- _TEXTE FOURNI_
2. Des pratiques ordinaires

Sur les ronds-points on découvre la riche expertise quotidienne de chaque individu, «détenteur de savoirs et de compétences distincts de l'expertise des élites32 ». Au fil des jours, on découvre les talents de cuisinier de l'un, de couvreur de l'autre, de musicien, d'animateur, de rédacteur parfois. Tout le monde donne un « coup de main ».

2.1 Les solutions bricolées d'un design ordinaire

L'immersion sur le site a permis de documenter et d'analyser les «solutions bricolées, des arrangements qui sont mis en place et trouvés par leurs usagers eux-mêmes en réponse avec des usages et des besoins spécifiques33 ». Ils correspondent au besoin premier de se protéger face aux intempéries mais aussi à celui d'être vus, d'occuper avec fierté et à celui d'exister face à l'indifférence et au mépris des médias et des analystes : « On se moque de nous ». Cette fabrique s'inscrit à la fois dans un mouvement unique dans l'histoire récente, et dans une sorte de quotidienneté34 celle d'une existence ordinaire et collective qui s'organise sur le rond-point autour des activités quotidiennes et atteint son paroxysme en fin de journée pour l'assemblée générale et le samedi où se déploient pour les actions. Sur le rond-point et malgré les difficultés, il y a aussi les moments ludiques, la récréation, le jeu où « le sujet joue à croire, à se faire croire ou à faire croire aux autres qu'il est un autre que lui-même35 » et parfois une fête – cette promesse de l'exception chère à Georges Bataille – pour un anniversaire, un rassemblement ou une action réussie mais aussi pour Noël, le premier de l'An, le 14 Juillet et même la Saint-Valentin. Pour les gilets jaunes interrogés, le rond-point est un peu la cabane de l'enfance, celle où l'on part se réfugier avec les copains et les copines, celle aussi où l'on accumule les choses « qui pourraient servir ». C'est « fait en amateur, par tout un chacun, sans nécessairement savoir s'il est question de design 36 ». En quelques jours, quelques heures parfois, on va assister à l'émergence progressive de constructions plus élaborée, de cabanes, mais aussi à la production de panneaux, de banderoles (Fig. 2), de tracts, voire de déguisements auxquels chacun va porter soin et attention.

Fig. 2 : Fabrique de banderoles, Rond-point du rafour, 2019. Source : photographie de l'auteur.

Les gilets jaunes ont également ce « faire » en commun, le Do it yourself, l'innovation ordinaire et l'ingéniosité quotidienne. Ils sont des amateurs, des bricoleurs, qui s'arrangent avec les « moyens du bord », c'est-à-dire un ensemble « à chaque instant fini d'outils et de matériaux, hétéroclites au surplus37 ». Les mécanismes de coproduction et l'expertise quotidienne des participants, détenteurs de savoirs et de compétences distincts de l'expertise des élites sont valorisés. Ce design de peu est vernaculaire au sens de l'agencement de manière optimale, des ressources et matériaux disponibles pour construire et aménager dans une logique qui rejoint le circuit court, la récupération dans un environnement proche.

- _CONSIGNE_
Résumez en deux phrases le texte sur les pratiques ordinaires des ronds-points. Les entrées ne sont pas nécessaires ici.

- _Entrées issues d'une collection de données_
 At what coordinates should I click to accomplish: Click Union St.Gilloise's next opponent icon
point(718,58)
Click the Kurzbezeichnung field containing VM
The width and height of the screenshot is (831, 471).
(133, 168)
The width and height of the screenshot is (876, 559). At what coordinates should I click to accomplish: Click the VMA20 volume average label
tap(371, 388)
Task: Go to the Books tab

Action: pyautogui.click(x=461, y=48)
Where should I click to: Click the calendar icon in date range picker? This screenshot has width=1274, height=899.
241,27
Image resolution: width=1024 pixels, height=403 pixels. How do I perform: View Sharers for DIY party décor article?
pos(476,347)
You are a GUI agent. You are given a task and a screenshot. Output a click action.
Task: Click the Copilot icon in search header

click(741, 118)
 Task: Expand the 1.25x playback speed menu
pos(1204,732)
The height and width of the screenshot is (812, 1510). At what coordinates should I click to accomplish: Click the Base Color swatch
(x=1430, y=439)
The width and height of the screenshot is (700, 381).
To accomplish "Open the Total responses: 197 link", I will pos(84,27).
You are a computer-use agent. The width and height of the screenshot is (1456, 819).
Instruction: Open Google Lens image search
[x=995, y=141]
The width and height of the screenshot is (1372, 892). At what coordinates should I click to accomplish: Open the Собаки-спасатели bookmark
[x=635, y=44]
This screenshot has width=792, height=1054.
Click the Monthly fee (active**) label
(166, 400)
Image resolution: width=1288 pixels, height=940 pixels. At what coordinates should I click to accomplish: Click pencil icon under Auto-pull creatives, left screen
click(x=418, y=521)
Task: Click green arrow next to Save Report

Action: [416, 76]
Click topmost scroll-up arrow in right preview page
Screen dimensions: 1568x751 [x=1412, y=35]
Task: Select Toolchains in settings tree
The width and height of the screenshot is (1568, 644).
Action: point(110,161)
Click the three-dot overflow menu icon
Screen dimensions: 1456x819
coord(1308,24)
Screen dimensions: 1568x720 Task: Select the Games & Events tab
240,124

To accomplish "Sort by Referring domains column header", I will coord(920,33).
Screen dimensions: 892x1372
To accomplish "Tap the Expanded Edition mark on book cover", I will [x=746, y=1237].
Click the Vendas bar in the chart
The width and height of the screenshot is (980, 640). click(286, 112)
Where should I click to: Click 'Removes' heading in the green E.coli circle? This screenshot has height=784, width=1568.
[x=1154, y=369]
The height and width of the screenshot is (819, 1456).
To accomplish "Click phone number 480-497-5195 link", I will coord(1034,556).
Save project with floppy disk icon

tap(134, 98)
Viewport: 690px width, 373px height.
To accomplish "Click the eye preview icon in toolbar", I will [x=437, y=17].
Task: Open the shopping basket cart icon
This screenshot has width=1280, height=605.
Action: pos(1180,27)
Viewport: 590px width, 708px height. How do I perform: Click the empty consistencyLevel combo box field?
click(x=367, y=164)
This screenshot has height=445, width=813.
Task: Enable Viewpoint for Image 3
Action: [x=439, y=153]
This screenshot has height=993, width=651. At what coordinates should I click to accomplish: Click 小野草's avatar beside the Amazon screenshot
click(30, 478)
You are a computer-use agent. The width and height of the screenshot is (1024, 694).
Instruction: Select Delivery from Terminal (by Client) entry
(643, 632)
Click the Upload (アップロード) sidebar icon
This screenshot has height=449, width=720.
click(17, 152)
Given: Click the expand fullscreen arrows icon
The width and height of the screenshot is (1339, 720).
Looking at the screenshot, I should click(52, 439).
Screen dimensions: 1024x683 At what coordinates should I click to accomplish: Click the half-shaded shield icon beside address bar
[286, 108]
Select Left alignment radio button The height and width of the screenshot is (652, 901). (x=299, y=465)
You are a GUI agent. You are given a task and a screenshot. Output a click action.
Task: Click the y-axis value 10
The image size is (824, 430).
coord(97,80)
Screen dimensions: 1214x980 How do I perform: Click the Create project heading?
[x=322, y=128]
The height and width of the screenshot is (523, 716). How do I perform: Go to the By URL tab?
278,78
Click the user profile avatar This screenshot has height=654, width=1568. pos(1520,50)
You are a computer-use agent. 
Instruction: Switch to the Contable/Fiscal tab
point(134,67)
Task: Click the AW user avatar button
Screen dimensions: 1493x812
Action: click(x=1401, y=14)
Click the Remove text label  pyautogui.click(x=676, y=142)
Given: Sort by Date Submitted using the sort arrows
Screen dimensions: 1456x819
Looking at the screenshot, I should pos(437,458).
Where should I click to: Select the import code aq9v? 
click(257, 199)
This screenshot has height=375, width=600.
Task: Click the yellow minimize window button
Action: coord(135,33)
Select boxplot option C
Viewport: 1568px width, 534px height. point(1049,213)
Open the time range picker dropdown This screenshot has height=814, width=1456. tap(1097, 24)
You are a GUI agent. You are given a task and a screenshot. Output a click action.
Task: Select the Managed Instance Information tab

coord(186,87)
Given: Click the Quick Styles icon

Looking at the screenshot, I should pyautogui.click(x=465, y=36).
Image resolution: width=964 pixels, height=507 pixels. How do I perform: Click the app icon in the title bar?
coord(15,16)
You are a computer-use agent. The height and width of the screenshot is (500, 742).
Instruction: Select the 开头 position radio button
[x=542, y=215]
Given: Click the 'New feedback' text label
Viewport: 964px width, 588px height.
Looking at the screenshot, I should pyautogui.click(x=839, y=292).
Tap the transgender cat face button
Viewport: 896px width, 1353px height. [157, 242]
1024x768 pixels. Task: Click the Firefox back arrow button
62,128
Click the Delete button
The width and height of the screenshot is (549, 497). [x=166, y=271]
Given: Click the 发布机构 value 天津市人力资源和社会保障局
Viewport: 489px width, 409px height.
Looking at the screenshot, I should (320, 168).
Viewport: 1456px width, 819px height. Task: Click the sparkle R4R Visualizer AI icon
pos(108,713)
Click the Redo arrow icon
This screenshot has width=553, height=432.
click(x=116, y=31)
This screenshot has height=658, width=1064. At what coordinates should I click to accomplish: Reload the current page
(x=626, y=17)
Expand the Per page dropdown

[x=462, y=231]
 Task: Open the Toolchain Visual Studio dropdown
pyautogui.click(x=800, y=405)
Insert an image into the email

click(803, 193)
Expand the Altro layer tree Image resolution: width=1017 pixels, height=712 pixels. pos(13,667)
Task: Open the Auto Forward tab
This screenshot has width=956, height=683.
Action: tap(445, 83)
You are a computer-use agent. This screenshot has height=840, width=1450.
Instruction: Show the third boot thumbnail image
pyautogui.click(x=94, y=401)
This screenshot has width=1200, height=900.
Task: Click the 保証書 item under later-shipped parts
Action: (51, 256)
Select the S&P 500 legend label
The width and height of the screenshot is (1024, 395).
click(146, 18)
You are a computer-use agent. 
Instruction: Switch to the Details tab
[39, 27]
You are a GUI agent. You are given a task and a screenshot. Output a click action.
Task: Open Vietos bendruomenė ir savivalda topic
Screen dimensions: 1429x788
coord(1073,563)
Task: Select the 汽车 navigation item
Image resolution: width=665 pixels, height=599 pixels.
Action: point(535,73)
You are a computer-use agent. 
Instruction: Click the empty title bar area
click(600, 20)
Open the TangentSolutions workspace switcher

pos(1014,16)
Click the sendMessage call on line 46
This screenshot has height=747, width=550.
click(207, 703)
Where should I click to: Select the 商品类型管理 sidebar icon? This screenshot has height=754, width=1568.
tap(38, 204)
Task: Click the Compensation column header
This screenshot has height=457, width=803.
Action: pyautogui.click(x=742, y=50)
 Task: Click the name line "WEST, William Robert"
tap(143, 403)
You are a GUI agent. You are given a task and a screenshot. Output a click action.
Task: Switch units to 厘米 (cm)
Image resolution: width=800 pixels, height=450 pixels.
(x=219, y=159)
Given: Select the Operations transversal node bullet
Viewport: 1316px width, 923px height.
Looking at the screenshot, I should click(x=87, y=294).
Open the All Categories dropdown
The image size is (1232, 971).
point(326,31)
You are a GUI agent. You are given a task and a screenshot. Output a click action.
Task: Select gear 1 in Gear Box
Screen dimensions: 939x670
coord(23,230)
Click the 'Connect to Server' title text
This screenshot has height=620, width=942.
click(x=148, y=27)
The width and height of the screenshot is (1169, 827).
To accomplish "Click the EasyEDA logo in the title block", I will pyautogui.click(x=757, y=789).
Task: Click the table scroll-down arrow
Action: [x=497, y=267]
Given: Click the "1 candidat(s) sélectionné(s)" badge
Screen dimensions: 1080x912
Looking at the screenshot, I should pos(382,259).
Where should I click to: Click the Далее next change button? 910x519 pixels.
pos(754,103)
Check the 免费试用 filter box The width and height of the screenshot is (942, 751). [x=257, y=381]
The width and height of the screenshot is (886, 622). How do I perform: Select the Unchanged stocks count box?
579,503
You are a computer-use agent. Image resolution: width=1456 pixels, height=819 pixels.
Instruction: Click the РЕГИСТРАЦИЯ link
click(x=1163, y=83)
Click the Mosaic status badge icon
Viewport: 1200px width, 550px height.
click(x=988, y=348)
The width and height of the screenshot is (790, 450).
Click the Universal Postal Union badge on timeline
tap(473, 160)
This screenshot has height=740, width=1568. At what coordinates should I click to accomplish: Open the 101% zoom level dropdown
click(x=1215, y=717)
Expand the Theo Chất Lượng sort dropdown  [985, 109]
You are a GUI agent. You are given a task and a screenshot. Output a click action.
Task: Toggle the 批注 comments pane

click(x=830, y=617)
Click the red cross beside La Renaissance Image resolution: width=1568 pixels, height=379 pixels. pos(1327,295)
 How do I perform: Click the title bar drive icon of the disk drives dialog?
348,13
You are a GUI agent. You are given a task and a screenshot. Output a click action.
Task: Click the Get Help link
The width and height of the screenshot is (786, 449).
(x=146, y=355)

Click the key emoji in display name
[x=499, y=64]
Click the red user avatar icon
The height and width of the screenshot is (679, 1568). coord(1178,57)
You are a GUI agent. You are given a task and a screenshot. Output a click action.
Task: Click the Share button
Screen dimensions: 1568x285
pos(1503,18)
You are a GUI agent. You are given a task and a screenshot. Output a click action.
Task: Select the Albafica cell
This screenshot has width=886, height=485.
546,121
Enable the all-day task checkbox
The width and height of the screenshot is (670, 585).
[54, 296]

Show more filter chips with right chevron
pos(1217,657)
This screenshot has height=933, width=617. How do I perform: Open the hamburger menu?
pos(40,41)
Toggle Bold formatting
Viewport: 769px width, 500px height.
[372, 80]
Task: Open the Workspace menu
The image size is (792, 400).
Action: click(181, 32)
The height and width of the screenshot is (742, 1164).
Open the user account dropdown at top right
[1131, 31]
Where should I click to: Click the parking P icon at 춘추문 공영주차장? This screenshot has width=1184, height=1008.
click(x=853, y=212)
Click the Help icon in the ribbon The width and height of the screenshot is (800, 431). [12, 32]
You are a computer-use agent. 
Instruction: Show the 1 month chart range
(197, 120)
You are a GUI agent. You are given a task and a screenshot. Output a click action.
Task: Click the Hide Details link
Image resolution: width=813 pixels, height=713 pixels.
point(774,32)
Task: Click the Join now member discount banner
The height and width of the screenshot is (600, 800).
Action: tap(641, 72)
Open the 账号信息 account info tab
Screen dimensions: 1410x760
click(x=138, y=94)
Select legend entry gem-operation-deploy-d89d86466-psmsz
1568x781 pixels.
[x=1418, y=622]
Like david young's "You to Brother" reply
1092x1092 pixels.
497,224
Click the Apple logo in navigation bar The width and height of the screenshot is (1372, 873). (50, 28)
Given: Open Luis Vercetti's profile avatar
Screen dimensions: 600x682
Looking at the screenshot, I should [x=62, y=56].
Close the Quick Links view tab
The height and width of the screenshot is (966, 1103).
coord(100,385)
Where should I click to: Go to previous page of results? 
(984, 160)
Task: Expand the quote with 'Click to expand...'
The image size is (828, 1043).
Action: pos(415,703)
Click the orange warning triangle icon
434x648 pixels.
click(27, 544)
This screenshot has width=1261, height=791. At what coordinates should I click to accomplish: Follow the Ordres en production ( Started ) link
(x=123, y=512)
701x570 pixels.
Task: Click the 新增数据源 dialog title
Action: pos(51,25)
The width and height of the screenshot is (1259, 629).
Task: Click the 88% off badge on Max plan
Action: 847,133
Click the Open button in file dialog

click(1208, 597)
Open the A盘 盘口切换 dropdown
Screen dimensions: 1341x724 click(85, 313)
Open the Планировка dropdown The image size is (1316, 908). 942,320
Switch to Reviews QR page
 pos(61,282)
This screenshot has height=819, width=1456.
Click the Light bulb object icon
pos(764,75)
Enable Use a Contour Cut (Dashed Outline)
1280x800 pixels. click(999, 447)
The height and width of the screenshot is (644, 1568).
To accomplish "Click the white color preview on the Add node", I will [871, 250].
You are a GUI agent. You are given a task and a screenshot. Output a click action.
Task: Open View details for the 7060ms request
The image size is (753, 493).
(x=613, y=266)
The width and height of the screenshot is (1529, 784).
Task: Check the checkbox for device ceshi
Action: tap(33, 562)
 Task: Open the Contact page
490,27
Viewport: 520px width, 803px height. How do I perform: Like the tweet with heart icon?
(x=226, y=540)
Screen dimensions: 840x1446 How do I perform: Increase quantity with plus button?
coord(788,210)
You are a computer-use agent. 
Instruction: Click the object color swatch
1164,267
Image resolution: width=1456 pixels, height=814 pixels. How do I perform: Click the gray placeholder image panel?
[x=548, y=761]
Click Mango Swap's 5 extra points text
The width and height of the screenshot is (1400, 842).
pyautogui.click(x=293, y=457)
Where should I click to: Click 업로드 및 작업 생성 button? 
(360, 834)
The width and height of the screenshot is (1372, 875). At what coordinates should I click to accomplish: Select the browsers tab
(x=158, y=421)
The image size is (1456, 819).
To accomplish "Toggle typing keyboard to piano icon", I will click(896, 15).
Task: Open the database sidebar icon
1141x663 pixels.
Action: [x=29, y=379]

- _RÉPONSE ATTENDUE_
Sur les ronds-points, les gilets jaunes mettent en commun leurs savoirs quotidiens et fabriquent eux-mêmes, avec les moyens du bord, des cabanes, des panneaux, des banderoles, des tracts et des déguisements pour se protéger des intempéries, être vus et exister face au mépris des médias. Ce lieu, que les gilets jaunes interrogés comparent à la cabane de l'enfance, accueille une vie collective faite d'assemblées, d'actions, de jeux et de fêtes, et relève d'un design vernaculaire fondé sur la récupération de ressources proches.